Only after the Wuhan virus crisis is over, writes Dalrymple,

can a proper assessment of whether too much or too little was done to halt it be made. Since life is lived forwards rather than backwards, it is only with hindsight that what would have been the right response becomes clear; but if the epidemic has killed a large number of people, recrimination is almost inevitable.

Politicians,

who have never given a moment’s thought to epidemiology, are thrust into the rôle of expert and prophet, while having to keep an eye on the opinion polls. If they admit their ignorance, they are accused of lack of foresight and leadership; if they make definite pronouncements, they are soon to be contradicted by their opponents, if not by the facts.

Dalrymple notes that much is still unknown about Chinese flu and its mode of spread.

Even its fatality rate is unknown because many infections may have been without symptoms and not come to the attention of the health authorities.
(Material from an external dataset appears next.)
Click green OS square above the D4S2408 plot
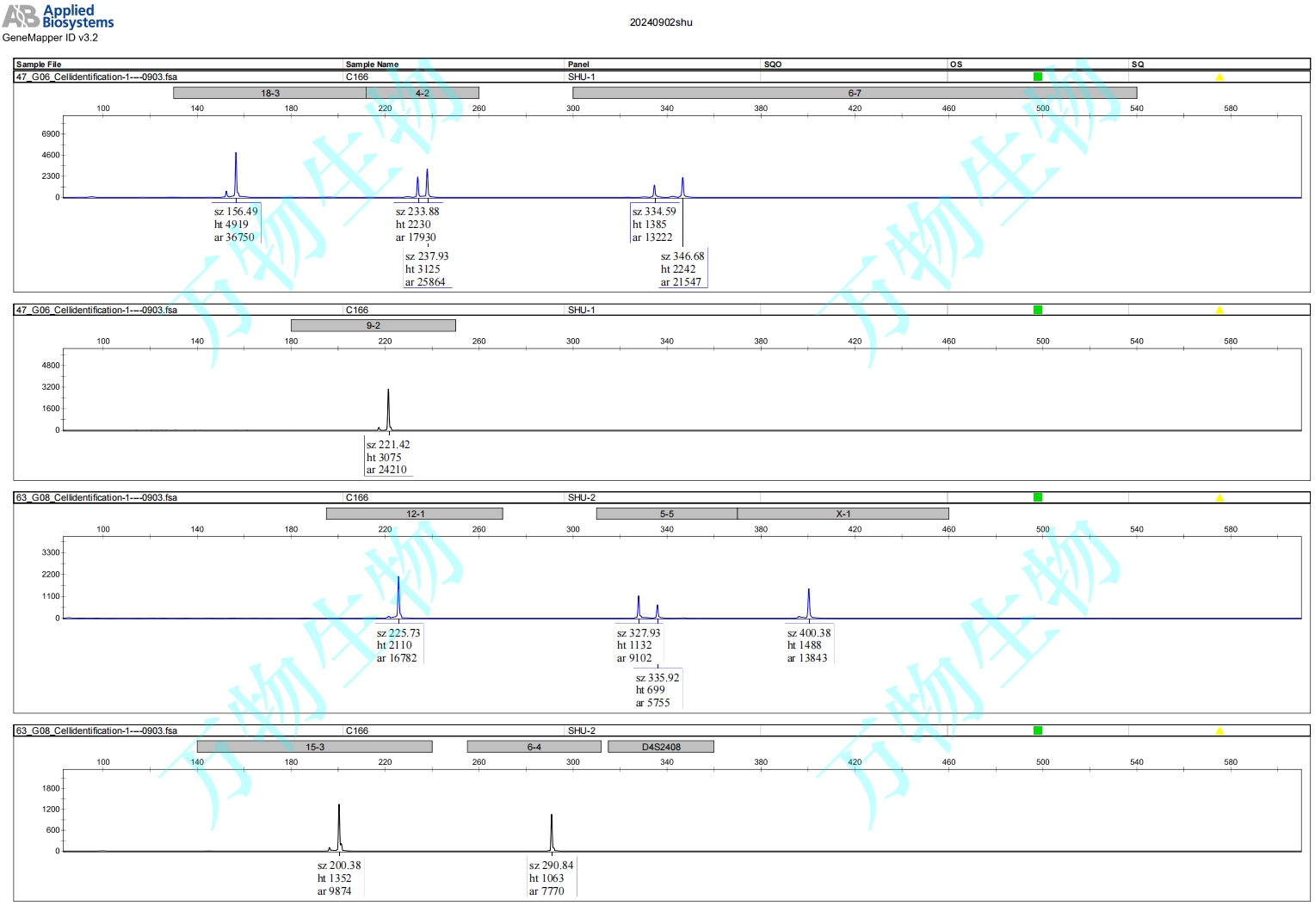 (1038, 730)
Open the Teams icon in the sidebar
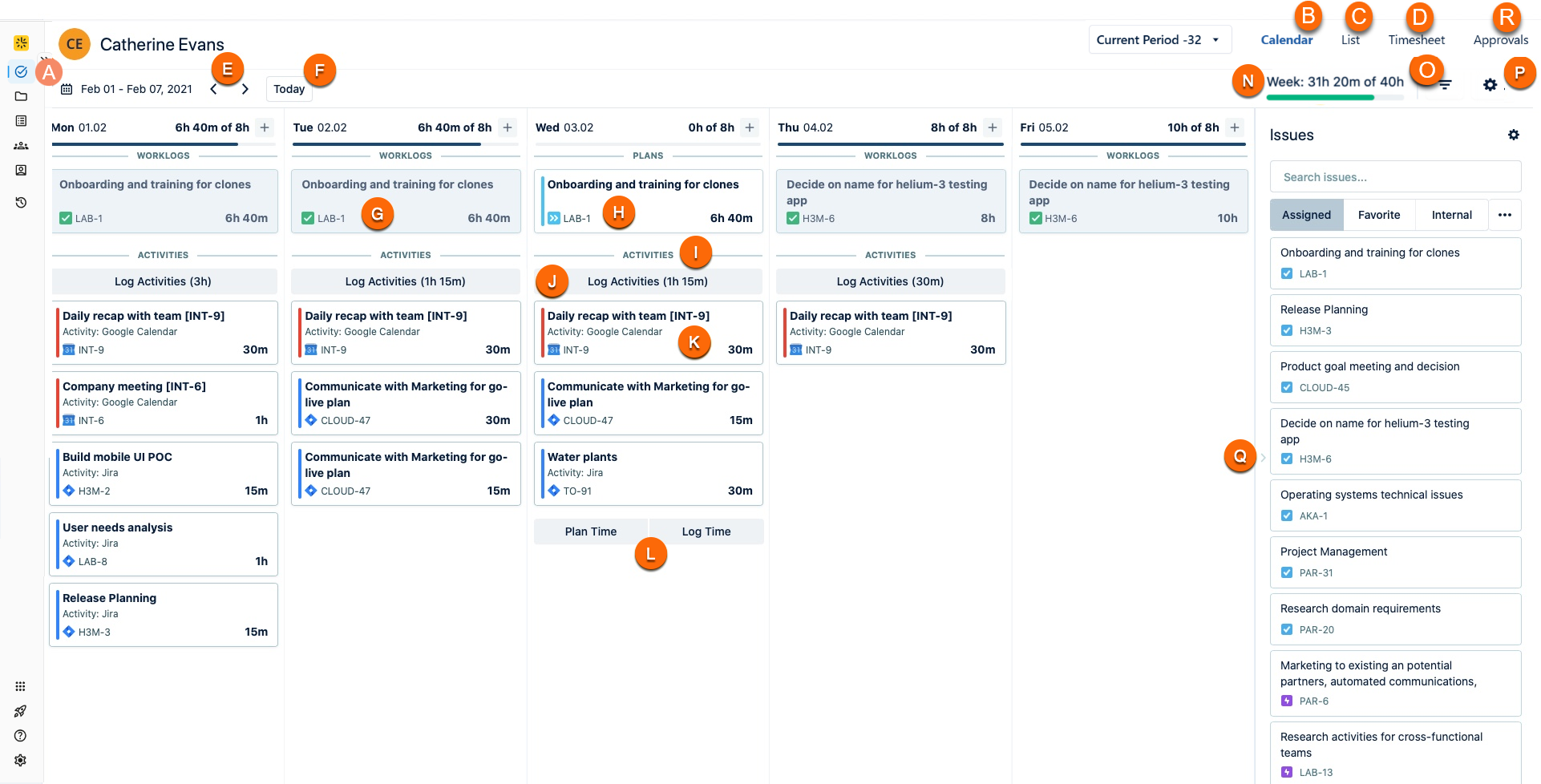 [21, 146]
If this is the case, the fatality rate would be considerably lower than the 2% estimated, though it would indicate that the spread is more difficult to control. The old are more at risk than the young, as are those with pre-existing conditions such as diabetes and high blood pressure. If a vaccine were developed but were initially in short supply, it is they who should be immunised first; but it is unlikely that one will be developed quickly enough to affect the course of the epidemic.

As in the Cold War,

we talk of containment rather than of eradication. Early hopes that the USA might be spared the epidemic have proved what they always were, illusory. It is not only goods that are globalised.

We are told to wash our hands often and not to touch our eyes or mouths. It is hardly surprising, says Dalrymple,

that such advice—no doubt good—should lead to panic buying. Staying home as much as possible is the best way of avoiding contracting the disease even if one knows no one who has it, and more people than ever can continue to work from home. But staying at home requires stocking-up of food and other necessities. Stocks of goods in supermarkets without re-supply are sufficient only for a few days even in times of normal buying. At the first sign of panic, it was obvious that the shelves would empty, which could only increase the panic. In Australia, 33 confirmed cases of the disease (of which only one was contracted in Australia)—that is to say one in every three-quarters-of-a-million of the population—has been enough to cause panic buying. There has been panic buying in the USA, where there has been one case for every 3.3m inhabitants.